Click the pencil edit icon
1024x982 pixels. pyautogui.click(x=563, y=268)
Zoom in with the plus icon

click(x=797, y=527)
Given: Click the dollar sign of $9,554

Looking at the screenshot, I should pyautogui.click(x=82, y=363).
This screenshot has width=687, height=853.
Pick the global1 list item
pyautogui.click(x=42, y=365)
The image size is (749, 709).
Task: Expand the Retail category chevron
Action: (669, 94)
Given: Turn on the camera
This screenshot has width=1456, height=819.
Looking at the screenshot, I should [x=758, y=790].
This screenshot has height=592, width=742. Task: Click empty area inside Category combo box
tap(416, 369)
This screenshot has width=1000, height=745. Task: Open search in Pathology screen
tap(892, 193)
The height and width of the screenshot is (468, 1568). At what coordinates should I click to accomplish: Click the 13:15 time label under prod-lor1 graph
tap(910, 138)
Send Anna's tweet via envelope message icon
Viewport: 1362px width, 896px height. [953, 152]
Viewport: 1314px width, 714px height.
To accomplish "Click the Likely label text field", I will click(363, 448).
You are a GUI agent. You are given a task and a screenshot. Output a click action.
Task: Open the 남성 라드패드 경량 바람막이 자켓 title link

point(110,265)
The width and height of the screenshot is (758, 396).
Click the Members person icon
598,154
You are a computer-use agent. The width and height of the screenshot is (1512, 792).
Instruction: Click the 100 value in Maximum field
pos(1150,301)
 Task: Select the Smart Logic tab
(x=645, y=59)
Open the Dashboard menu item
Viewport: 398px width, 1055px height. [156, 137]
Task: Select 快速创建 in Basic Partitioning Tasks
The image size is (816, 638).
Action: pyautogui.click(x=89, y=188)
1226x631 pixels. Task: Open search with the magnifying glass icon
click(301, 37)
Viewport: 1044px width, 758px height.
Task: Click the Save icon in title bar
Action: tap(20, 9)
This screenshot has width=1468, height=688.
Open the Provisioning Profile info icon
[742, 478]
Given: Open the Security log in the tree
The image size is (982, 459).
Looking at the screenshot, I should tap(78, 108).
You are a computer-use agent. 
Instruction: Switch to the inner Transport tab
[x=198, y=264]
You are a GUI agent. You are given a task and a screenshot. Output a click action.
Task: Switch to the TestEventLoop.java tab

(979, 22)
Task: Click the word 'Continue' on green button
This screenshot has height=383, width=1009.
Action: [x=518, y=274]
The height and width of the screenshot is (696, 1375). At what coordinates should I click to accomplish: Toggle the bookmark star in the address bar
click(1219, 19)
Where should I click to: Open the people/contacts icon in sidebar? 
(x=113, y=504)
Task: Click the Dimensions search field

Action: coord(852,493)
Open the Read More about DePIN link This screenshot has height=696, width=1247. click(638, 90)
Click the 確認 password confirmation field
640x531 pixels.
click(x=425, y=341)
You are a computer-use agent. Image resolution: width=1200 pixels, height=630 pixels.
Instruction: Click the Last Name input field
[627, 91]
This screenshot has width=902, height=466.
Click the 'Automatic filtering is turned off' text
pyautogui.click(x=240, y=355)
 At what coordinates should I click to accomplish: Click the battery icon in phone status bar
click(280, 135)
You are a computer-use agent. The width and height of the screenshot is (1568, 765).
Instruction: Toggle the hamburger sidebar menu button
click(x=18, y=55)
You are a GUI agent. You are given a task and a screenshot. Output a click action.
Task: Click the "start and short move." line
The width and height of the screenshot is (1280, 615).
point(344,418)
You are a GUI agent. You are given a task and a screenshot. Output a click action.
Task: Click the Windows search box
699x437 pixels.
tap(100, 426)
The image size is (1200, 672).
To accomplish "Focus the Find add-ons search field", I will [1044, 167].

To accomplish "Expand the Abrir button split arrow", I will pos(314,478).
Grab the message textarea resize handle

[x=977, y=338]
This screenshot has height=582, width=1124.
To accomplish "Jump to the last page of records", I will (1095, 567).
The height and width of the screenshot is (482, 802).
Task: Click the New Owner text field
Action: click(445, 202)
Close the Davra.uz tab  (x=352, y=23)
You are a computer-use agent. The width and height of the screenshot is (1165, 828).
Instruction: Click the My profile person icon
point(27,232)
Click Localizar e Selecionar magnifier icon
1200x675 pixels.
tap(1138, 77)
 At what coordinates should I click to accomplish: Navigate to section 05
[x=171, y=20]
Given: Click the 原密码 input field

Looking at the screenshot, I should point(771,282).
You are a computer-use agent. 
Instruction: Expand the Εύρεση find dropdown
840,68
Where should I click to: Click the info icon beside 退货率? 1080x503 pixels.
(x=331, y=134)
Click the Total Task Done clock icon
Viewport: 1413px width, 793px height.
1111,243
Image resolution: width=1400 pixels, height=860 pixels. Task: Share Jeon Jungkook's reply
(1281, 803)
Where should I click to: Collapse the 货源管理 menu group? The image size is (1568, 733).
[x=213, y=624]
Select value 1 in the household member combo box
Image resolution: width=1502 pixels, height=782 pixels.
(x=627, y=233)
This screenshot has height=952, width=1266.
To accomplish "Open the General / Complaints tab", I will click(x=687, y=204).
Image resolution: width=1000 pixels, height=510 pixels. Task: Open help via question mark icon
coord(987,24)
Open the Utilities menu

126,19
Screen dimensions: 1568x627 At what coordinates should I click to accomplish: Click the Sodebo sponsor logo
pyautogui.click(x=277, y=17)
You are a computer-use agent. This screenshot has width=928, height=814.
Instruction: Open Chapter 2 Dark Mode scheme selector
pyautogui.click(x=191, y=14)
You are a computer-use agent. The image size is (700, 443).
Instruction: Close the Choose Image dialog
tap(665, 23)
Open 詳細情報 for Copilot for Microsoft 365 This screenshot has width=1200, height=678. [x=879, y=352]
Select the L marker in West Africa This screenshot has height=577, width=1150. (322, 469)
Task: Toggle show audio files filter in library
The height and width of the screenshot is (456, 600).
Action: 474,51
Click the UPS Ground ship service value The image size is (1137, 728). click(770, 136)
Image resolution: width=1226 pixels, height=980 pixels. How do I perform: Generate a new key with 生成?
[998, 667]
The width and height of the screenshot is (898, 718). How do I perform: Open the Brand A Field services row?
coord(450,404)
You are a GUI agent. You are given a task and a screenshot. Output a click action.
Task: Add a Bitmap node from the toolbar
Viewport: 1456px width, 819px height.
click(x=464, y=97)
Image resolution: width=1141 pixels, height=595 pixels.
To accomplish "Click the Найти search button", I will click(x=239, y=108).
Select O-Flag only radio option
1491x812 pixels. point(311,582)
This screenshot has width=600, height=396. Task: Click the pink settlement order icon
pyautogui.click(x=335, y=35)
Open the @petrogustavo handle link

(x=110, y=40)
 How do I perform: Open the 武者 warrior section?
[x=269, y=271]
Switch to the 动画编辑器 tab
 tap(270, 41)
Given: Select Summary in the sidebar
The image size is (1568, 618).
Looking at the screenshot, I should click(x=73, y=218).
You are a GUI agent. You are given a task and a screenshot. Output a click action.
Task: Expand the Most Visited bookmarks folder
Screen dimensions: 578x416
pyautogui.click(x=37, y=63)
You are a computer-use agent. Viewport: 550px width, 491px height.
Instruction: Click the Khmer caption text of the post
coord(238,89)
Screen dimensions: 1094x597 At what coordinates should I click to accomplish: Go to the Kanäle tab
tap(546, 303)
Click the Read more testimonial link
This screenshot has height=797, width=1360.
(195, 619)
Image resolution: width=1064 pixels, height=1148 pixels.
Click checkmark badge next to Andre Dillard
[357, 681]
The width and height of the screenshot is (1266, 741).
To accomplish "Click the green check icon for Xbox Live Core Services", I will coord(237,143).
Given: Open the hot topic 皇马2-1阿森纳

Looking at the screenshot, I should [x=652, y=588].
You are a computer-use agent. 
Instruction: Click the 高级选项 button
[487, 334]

**Task details**
Nothing but a number is needed: the count of lines above that contain "green".

**Written solution**
2